Professor Blundell has pioneered new types of microeconometric research analysing family working behaviour, tax and welfare policy. Brought together in his book ‘Labor Supply and Taxation’ (2016), Blundell’s research has introduced new ways to analyse the hours and employment behaviours of individuals and families, using these to generate new options for tax and welfare reform.  

Professor Blundell’s research has had important implications for the tax and benefit systems in the UK, being central in redesigning the welfare system to better encourage work, while avoiding either severe means-testing or perverse incentives for part-time work. 

Exploring women’s earnings and Universal Credit  

In the UK, 5.6 million citizens receive Universal Credit (UC). The UK welfare-benefit system has typically incentivised part-time work. For example, requiring at least 16 hours paid work for eligibility to Working Tax Credit. Women with children were found to be disproportionately affected by these contexts and this group formed a key focus of Proessor Blundell’s research.  

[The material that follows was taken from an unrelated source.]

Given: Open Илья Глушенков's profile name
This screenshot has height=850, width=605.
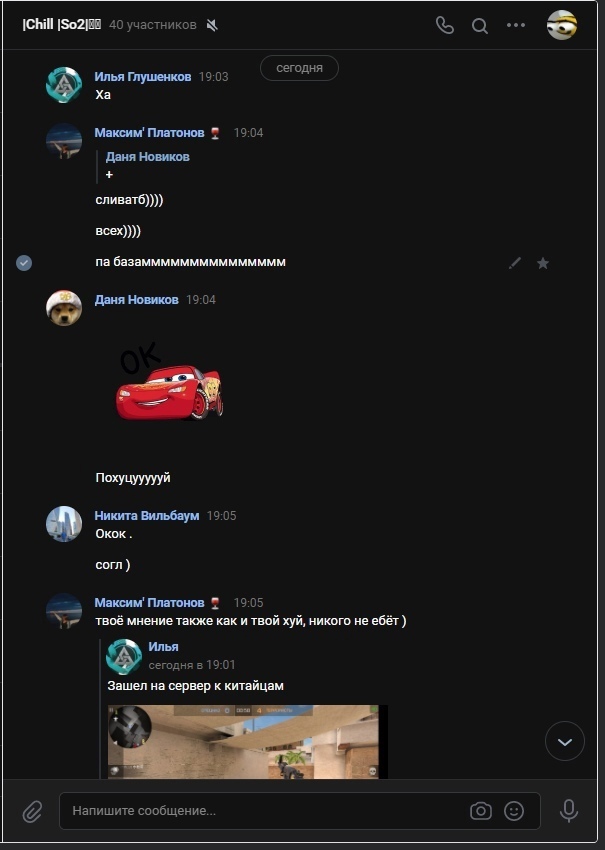Looking at the screenshot, I should click(x=143, y=76).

He explored the role of part-time work among mothers with young children and its effect on career progression over the working life. The research showed that incentivisation of part-time work in the UK tax credit system had negative impacts on current and career-long earnings progression. It revealed that even for women with higher education levels, part-time work provided little pay progression and did not narrow the gender pay gap. Therefore, encouraging mothers into part-time work does little to encourage career progression and earnings growth. 

Redesigning the welfare system  

Professor Blundell presented his research at HM Treasury, the Cabinet Office and Department of Work and Pensions to inform the policy agenda. His research on welfare benefit reform, and the research of the Economic and Social Research Council (ESRC) Centre that he directs, has been mentioned over 100 times in House of Lords and House of Commons debates by politicians from across the political spectrum, adding a crucial evidence-base to discourse. This better-informed debate helped to make the case for welfare reform and had a major influence on the redesign of the welfare system, leading to the introduction of a smoother tapering of benefit withdrawal and removal of the part time eligibility criteria in UC. 

Improving the gender pay gap  

Professor Blundell’s research also informed the UK Government Equalities Office of the negative implications of part-time work on the gender pay gap, inspiring rich debates in the House of Lords and raising awareness among policymakers of the realities of part-time work on the earning potential of mothers. The research provided the key empirical evidence in the UK on the part-time penalty on pay for mothers and its role in the gender wage gap, with a major impact on policies toward pay equality. 

An international impact  

The impact of Professor Blundell’s research on tax and welfare impacts on labour supply has also had a major policy impact on tax and benefit reform around the world. Professor Blundell was invited to serve as an advisor to the Netherlands’ Bureau for Economic Policy Analysis during the development of a new model for understanding the relationship between work and the tax-benefit system. Through his engagement, Professor Blundell was able to make the case for reform, where the model was modified to include data on the price and use of childcare and involuntary employment. 

Research synopsis
Improving Tax and Benefit Policy: Universal Credit Reform and Part-Time Work 

Professor Sir Richard Blundell’s work on labour supply, women’s earnings and the part-time penalty has helped make the case for reforming Universal Credit (UC) in the UK, and further reforms abroad. He has transformed public debate about taxation and has had a major impact on tax policy and legislation within the UK and internationally.